▶ _GOALS_:
1/ Reproduce the part of the affidavit that starts with the words "13) The signature" and ends after "signature it is.".
2/ Pick out every line of the listing that contains the string "computer", and match it case-sensitively.

▶ _DOCUMENT_:
13) The signature on the proxy statement, obtained by this method, is the signature of the person whose name appears on the proxy statement; it is executed by Mrs. Walhof pursuant to the authority of the person whose signature it is.

14) The person telephoned by Mrs. Walhof could authorize Mrs. Walhof, or any other designated individual, to execute his signature.

15) It is not necessary to show on the face of the proxy statement that the signature is executed by a person other than the person whose name appears on the proxy statement.

16) It is permissible to execute the signature of the person whose name appears on the proxy statement, and show on the face of the proxy statement that the signature was executed by a person other than the person whose name appears on the proxy statement.

17) When a person executed a signature on behalf of another, it is not necessary to show on the face of the signed document that the signature is authorized.

18) It is permissible to execute a signature on behalf of another and to show on the face of the document that the signature is authorized.

19) I further advised Mrs. Walhof that, in my opinion, the signature executed on each of the proxy statements should show by whom it was executed and that it was authorized. For example, if she were executing my signature it should appear "Marc Maurer by Ramona Walhof as authorized".

20) Signatures executed in this manner would promote full disclosure and provide opportunity for examination in excess of that which is required by law.

I hereby certify that before me, the subscriber a Notary Public of the District of Columbia, personally appeared Marc Maurer and made oath in due form of law that the statements contained herein are true, correct, and complete.

Marc Maurer,
Attorney-at-Law

Subscribed and sworn to before me, this 26th day of November, 1979,
Elio E. Grandi, Notary Public.
(SEAL)

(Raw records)
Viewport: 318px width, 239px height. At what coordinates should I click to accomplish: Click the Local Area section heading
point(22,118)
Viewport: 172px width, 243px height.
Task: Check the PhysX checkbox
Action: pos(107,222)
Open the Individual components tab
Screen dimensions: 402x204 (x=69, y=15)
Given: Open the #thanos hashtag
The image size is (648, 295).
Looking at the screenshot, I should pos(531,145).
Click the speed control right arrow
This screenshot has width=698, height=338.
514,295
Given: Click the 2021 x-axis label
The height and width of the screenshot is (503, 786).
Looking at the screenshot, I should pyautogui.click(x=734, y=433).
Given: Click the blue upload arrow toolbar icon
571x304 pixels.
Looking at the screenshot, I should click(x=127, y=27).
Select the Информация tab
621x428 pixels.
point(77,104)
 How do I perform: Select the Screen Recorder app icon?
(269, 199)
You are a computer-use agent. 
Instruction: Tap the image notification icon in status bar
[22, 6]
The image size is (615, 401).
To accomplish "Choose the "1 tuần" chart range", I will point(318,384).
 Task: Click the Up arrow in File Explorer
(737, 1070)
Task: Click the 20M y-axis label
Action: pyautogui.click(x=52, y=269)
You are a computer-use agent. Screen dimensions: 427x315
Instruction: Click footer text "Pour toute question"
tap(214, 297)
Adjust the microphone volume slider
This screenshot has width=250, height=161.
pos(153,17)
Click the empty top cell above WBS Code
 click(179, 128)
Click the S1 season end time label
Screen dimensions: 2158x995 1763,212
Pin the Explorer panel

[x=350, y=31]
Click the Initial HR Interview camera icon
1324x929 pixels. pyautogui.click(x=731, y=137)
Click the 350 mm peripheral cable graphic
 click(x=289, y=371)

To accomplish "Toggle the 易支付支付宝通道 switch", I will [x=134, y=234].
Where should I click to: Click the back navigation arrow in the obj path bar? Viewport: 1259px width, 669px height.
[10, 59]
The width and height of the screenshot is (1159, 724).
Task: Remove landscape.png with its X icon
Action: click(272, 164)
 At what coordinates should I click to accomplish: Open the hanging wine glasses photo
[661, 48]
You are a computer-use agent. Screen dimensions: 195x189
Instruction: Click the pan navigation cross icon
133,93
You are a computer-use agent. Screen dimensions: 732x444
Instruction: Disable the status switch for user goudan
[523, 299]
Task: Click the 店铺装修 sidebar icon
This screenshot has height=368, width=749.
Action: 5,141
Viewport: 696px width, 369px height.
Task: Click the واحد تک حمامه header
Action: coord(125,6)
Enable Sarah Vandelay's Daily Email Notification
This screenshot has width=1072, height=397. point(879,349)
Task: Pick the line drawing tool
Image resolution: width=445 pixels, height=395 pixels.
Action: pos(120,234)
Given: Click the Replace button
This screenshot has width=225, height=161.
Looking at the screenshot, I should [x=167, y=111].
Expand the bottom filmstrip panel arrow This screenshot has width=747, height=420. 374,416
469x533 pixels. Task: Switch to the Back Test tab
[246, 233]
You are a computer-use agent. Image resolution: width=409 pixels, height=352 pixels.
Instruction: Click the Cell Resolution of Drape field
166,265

▶ _TASK RESPONSES_:
1/
13) The signature on the proxy statement, obtained by this method, is the signature of the person whose name appears on the proxy statement; it is executed by Mrs. Walhof pursuant to the authority of the person whose signature it is.

2/
You are a computer-use agent. 
You are a computer-use agent. Screen dimensions: 427x315
You are a computer-use agent. Screen dimensions: 195x189
You are a computer-use agent. Screen dimensions: 732x444
You are a computer-use agent. Image resolution: width=409 pixels, height=352 pixels.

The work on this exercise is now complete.